(Records from a collection)
___
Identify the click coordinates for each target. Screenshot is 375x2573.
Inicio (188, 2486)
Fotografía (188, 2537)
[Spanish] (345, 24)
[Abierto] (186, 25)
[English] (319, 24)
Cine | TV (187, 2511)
___
Rewrite all lines of the material above, putting "Portada" in place of "Inicio" and keeping everything else the same.

Identify the click coordinates for each target. Screenshot is 375x2573.
Portada (188, 2486)
Fotografía (188, 2537)
[Spanish] (345, 24)
[Abierto] (186, 25)
[English] (319, 24)
Cine | TV (187, 2511)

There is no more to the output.